This is the bi-weekly Apache Spark digest from the Databricks OSS team.
For each API/configuration/behavior change, there will be an [API] tag in the title.


[2.4][SPARK-31485][CORE] Avoid application hang if only partial barrier tasks launched (+53, -19)>

The application could hang when the partial barrier tasks are launched. For example,

val rdd0 = sc.parallelize(Seq(0, 1, 2, 3), 2)
val dep = new OneToOneDependency[Int](rdd0)
val rdd = new MyRDD(sc, 2, List(dep), Seq(Seq("executor_h_0"),Seq("executor_h_0")))
rdd.barrier().mapPartitions { iter =>

The original approach assumes that the exception thrown in TaskSchedulerImpl.resourceOffers can fail the application and the barrier stage isn't really executed. However, the resourceOffers function is within the scope of Spark RPC framework, which swallows any non fatal exceptions. This breaks the assumption. This PR fixes the bug by using dagScheduler.taskSetFailed to abort a barrier stage.

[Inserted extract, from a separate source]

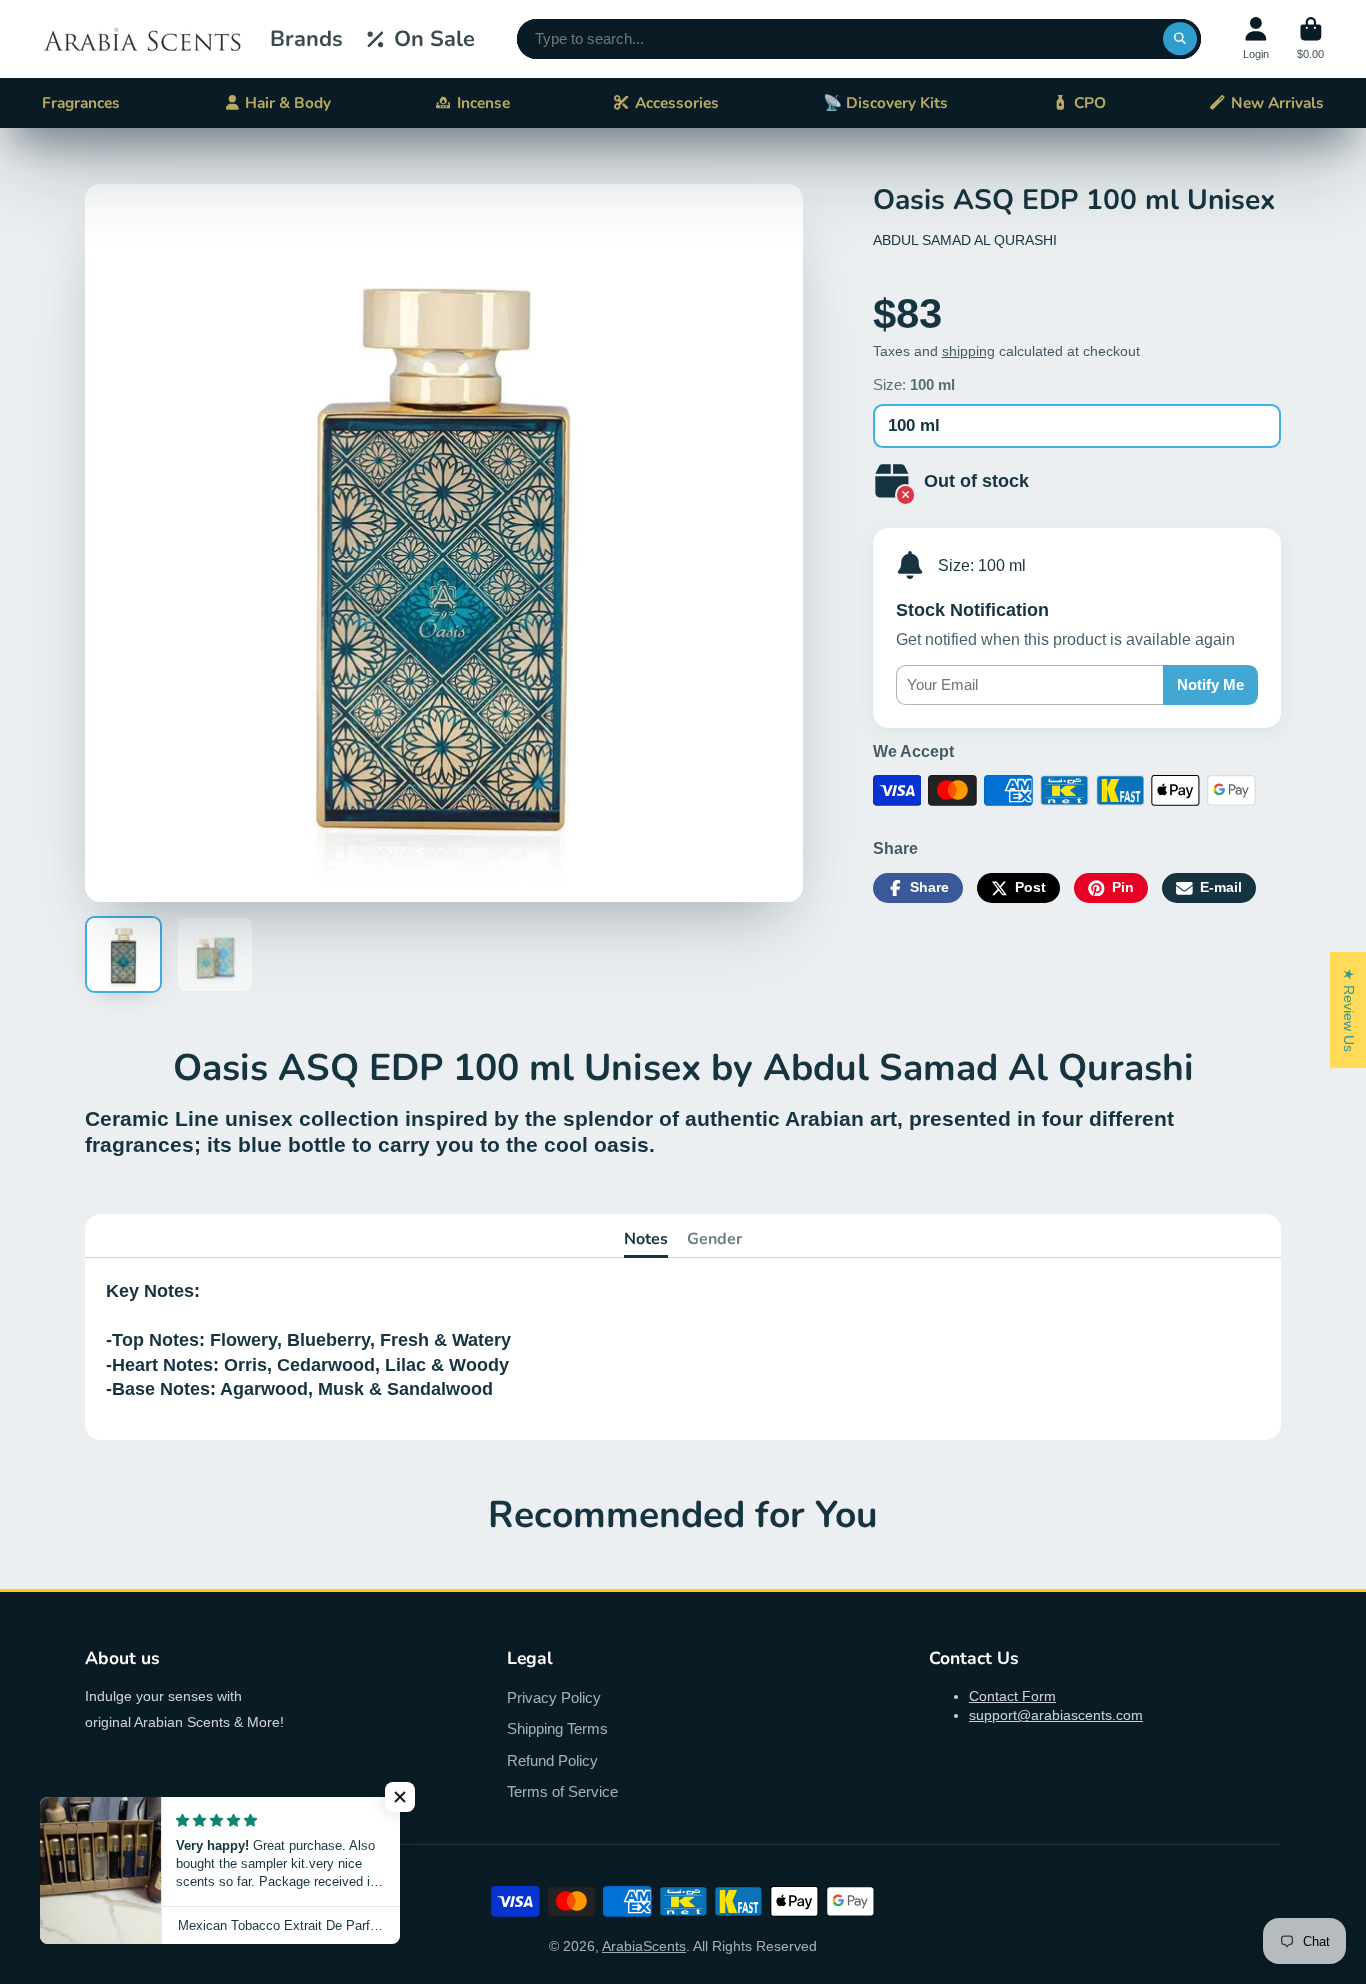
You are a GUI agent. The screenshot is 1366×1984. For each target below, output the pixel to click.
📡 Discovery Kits (885, 102)
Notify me (1210, 684)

[API][3.1][SPARK-31518][CORE] Expose filterByRange in JavaPairRDD (+57, -0)>

To improve the consistency between the Scala and Java APIs, this PR exposes the filterByRange method from OrderedRDDFunctions in the Java API (as a method of JavaPairRDD).

   * Return a RDD containing only the elements in the inclusive range `lower` to `upper`.
   * If the RDD has been partitioned using a `RangePartitioner`, then this operation can be
   * performed efficiently by only scanning the partitions that might containt matching elements.
   * Otherwise, a standard `filter` is applied to all partitions.
   * @since 3.1.0
  def filterByRange(lower: K, upper: K): JavaPairRDD[K, V]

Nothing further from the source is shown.